- [Extract]
This is going to be a long post in order to properly explain the issue, so please bear with me. It could also require some knowledge of the internals of the JNA library (v 4.1.0), or ability to examine its source code.
In a few words, we have issues when obtaining pointers to native functions from a 3rd-party component that is written in C. The problematic pointers seem to break the JNA functionality, because of repeating pointer values. The issue is observed repetitively when we execute the JNA bindings as part of the child JVM process within another JVM process.
Background
We are integrating with a 3rd party tool for Windows written in C. The tool manufacturer has provided us with the C header files and a dll that we must inter-operate with trough our Java code. The dll contains structures that expose function pointers, which we are mapping to Java interfaces via JNAerator, I will refer to it as the interop.dll.
The interop.dll communicates with the 3rd party tool (that is pre-installed on the system), thus it is kind of a communication sdk. For testing purposes, we have recently been provided with a stub.dll (again from that manufacturer), which does not require the 3rd party tool to be running, or installed at all. The interop.dll is responsible to decide whether to use the stub or the real 3rd party tool, and automatically chooses the stub if it is present in the bin directory.
So, in any case, we have to map a fixed number of functions exposed by the interop.dll.

- [Data]
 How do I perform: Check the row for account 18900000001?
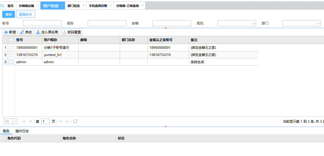[11, 48]
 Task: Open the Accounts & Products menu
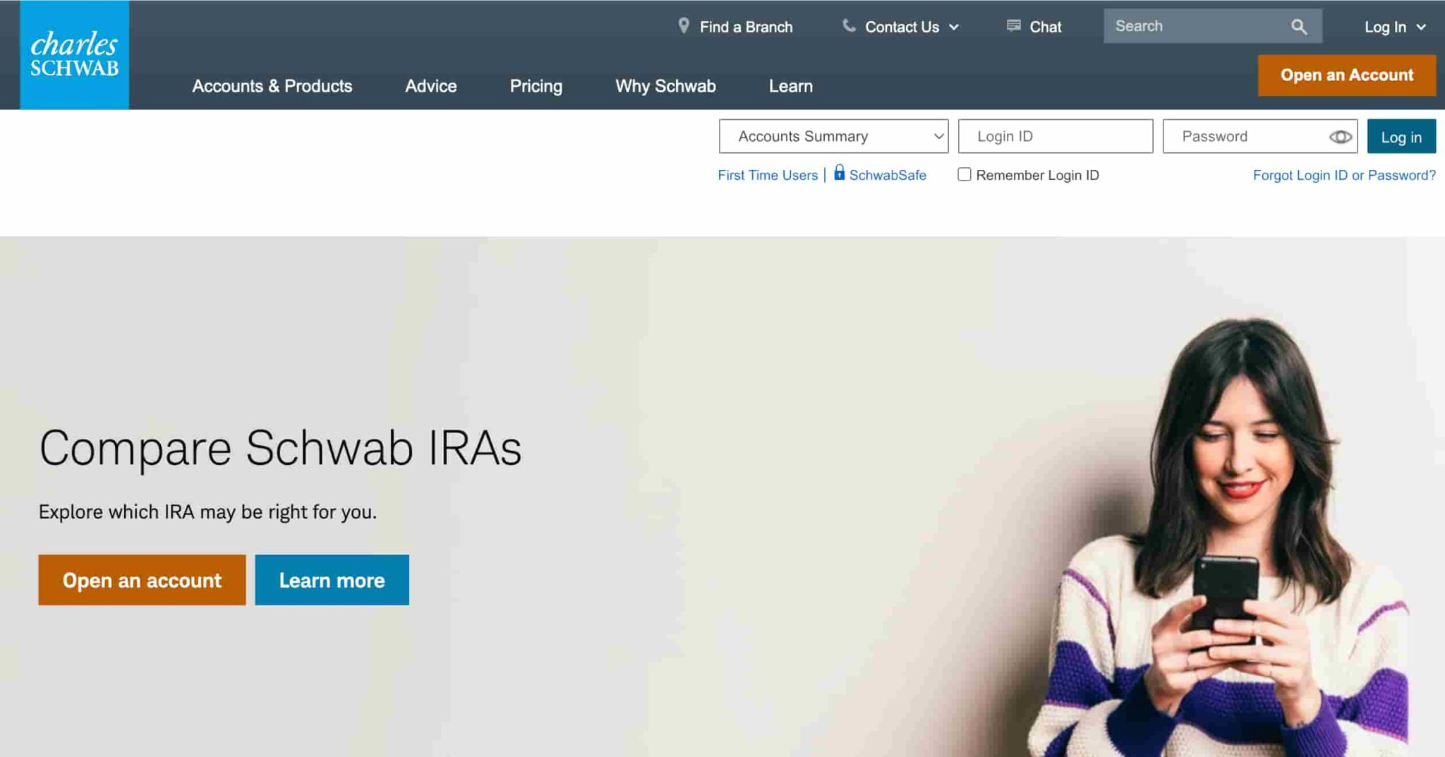tap(272, 86)
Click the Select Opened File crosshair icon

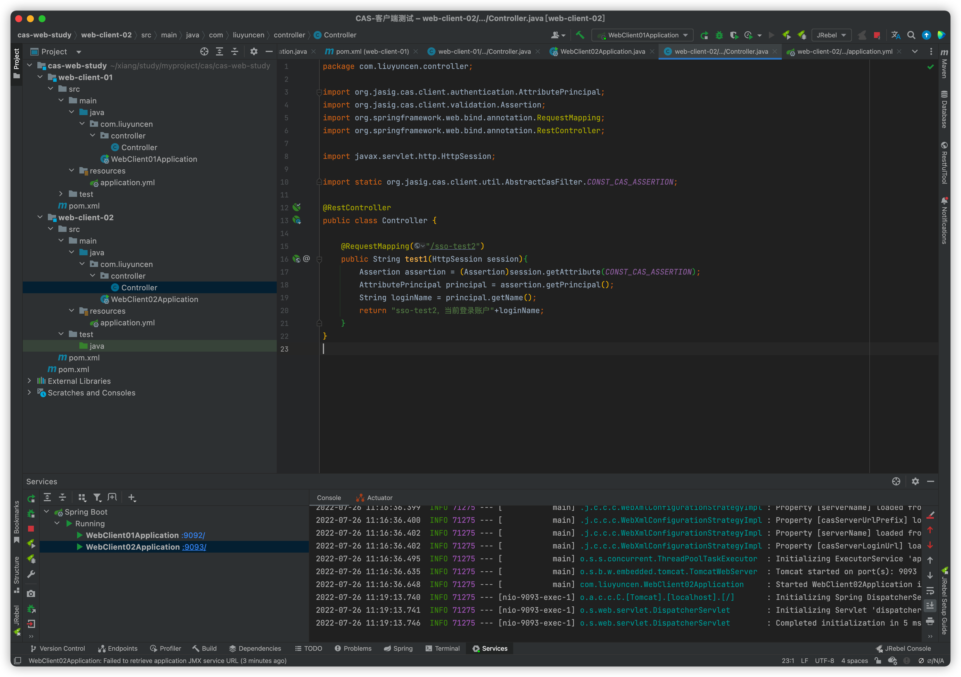(x=204, y=51)
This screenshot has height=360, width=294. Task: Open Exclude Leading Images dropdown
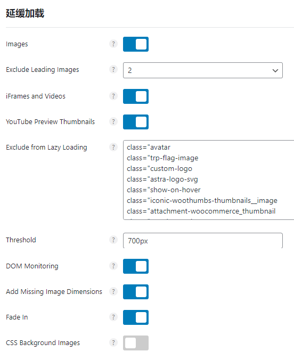(x=203, y=70)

- [Request A]
In the JNA post, what tool is used to map the function pointers to Java interfaces?
- [Request B]
Say whether each statement agrees with the JNA post, answering yes or no and quoting the words from the post that decide it.
(i) The stub.dll needs the 3rd party tool to be installed.
(ii) The interop.dll picks the stub on its own if the stub is in the bin directory.
(iii) The issue appears when the JNA bindings run in a child JVM process inside another JVM process.
- [Request C]
Carry on the JNA post from the point where it stops.
The entries above have nothing to do with the JNA post.

- [Expected answer A]
JNAerator

- [Expected answer B]
(i) No: "which does not require the 3rd party tool to be running, or installed at all"
(ii) Yes: "automatically chooses the stub if it is present in the bin directory"
(iii) Yes: "The issue is observed repetitively when we execute the JNA bindings as part of the child JVM process within another JVM process."

- [Expected answer C]
To assist in that, the interop.dll would contain the following function:
void* (__cdecl *ObtainInterface)( const char* interfaceName );
and we would map it in Java like this:
public interface ObtainInterface_callback extends Callback {
Pointer apply(String interfaceName);
};
public ObtainInterface_callback ObtainInterface;
This function is used to "extract" another function from the either the 3rd party tool or the stub.dll and then export it to a Java interface by using its pointer value. In other words, we use it to dig trough the target dll's API and map other C functions that we need to Java interfaces. The functions we are extracting are declared within respective C structures and would be declared in the following manner
void (__cdecl *SomeName)(Params.....)
to latter be automatically mapped by JNAerator in a fashion similar to the above ObtainInterface.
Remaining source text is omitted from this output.